January 6, 2021 stands out, actually surprising me with the clarity and memory of a journal entry. I figured it’d be worth sharing. I’m actually surprised I feel compelled to share it.
Five days before that day, I had just quit regular working life, though I had plans that, for all intents and purposes, sure looked more like a job switch rather than a retreat into a quiet retirement. It was cool, and North Carolina weather forecasts called for chance of “wintry mix,” which could be anything from cold rain, freezing rain, annoying slush to heavy wet snow.
I had begun the restoration of an old chair that Bond Girl Bride had rescued from a junk shop near Sewannee, Tennessee, where my youngest child had studied “atop the mountain in the Domain” of the University of the South. The chair had rested and gathered dust for seven years or so. It was time to get it back into service.
I had also started what I’d called “disciplined imagery and narrative during the first month of new and old life” — a daily journal and (I’d hoped) 36 photographs taken every day. The project recalled poet Bernadette Mayer’s Memory, which she had begun fifty years before.

» The task:
Copy the essay from "January 6, 2021" to "to share it.", inclusive, and change "clarity" to "vividness".

» Source data:
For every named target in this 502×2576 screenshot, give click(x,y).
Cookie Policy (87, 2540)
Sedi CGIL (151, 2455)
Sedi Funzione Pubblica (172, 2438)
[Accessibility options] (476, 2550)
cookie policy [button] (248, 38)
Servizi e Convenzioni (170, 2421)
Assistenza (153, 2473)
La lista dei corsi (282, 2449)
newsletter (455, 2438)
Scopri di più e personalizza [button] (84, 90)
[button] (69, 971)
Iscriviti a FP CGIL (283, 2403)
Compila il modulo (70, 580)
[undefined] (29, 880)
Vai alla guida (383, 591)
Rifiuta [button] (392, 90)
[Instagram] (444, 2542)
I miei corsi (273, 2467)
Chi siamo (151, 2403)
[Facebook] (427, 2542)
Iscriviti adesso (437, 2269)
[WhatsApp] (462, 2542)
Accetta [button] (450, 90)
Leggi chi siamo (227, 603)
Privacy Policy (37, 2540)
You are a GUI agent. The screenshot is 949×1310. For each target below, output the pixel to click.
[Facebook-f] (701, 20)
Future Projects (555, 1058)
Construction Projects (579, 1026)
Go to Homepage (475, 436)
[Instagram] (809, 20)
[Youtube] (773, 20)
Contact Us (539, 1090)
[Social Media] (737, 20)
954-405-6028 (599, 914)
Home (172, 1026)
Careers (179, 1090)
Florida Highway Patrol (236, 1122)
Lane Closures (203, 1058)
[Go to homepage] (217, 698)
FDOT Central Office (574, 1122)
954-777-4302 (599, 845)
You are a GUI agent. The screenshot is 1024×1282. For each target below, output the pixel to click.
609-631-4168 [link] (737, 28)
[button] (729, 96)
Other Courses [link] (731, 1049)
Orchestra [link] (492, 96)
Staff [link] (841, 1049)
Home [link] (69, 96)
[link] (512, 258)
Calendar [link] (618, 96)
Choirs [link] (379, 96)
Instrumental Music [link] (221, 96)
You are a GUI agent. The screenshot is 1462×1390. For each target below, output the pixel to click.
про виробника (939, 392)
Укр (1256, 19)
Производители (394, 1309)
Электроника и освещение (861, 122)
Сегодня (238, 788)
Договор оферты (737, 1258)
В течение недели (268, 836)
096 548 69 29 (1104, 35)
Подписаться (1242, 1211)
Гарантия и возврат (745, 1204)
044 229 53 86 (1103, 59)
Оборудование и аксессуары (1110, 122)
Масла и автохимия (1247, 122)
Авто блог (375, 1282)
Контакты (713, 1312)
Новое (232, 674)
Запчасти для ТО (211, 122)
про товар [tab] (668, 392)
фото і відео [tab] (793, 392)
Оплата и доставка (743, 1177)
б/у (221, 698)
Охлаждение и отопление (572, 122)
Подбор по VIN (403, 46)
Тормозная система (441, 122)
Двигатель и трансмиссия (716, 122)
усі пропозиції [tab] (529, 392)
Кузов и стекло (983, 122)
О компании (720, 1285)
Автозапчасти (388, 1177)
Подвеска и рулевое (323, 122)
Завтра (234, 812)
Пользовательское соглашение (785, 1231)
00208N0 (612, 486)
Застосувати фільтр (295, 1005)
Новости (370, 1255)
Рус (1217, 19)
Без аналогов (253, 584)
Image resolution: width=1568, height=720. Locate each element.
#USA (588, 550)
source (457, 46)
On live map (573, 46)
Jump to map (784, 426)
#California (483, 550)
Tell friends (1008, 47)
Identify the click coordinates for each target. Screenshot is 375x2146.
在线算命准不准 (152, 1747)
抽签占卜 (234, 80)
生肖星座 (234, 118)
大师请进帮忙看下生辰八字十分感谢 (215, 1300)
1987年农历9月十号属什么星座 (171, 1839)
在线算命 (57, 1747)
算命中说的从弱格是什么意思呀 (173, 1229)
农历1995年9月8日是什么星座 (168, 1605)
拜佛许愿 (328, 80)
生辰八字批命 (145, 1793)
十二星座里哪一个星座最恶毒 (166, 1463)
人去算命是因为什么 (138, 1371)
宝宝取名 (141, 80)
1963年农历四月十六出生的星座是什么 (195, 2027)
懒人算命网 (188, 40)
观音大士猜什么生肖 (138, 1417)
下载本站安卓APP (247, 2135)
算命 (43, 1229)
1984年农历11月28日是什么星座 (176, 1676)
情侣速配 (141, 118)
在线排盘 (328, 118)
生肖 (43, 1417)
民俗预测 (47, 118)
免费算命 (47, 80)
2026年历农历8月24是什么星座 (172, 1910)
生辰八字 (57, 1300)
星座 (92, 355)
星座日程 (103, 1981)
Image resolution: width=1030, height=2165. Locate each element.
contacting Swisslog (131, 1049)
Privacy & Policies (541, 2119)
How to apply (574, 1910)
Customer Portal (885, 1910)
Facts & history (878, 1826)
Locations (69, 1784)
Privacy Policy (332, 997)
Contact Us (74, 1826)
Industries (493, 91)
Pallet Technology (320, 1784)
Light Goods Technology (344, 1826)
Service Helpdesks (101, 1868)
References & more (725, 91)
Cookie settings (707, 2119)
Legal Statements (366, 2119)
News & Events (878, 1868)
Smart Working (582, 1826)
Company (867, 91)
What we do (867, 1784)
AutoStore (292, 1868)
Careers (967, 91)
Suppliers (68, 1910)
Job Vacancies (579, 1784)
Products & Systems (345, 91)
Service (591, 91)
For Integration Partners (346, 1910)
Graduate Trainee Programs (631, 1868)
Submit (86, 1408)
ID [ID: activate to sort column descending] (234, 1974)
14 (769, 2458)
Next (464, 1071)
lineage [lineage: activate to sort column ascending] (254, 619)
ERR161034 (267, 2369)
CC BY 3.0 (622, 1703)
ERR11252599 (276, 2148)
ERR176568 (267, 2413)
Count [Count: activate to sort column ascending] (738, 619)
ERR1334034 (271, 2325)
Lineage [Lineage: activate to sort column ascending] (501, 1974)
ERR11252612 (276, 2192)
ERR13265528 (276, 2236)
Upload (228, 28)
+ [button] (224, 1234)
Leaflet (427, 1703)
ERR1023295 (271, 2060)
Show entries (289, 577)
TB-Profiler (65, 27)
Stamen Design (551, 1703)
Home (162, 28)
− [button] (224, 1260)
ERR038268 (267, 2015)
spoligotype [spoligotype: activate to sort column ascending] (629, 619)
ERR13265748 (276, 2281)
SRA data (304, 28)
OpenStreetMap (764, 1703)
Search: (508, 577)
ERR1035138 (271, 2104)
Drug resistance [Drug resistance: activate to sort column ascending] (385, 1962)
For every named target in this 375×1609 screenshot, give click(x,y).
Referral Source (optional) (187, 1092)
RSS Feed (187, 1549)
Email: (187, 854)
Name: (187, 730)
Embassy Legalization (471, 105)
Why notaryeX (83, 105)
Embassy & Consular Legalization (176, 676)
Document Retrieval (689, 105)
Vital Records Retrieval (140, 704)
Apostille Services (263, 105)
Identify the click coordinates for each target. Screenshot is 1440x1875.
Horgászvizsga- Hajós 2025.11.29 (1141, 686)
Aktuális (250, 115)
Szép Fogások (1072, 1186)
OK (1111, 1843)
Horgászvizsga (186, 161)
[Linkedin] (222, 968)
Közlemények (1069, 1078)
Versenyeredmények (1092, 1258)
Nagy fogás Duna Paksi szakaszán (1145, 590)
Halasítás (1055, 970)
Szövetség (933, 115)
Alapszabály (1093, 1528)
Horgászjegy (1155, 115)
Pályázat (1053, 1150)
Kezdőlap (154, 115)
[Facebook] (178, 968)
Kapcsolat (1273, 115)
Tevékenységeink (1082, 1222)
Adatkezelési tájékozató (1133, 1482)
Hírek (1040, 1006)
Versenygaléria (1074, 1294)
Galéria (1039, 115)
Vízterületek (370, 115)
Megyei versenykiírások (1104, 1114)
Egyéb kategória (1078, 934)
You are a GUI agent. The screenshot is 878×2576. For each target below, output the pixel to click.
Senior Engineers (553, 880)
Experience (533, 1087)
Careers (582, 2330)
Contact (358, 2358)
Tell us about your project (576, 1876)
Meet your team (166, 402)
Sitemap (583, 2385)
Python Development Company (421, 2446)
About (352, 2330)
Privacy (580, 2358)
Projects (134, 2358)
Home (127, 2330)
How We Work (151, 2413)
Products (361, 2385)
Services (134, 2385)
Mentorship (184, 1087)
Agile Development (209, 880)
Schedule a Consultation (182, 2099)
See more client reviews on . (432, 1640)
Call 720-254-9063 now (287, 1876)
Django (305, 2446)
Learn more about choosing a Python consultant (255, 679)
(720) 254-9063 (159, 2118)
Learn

» Answer box:
January 6, 2021 stands out, actually surprising me with the vividness and memory of a journal entry. I figured it’d be worth sharing. I’m actually surprised I feel compelled to share it.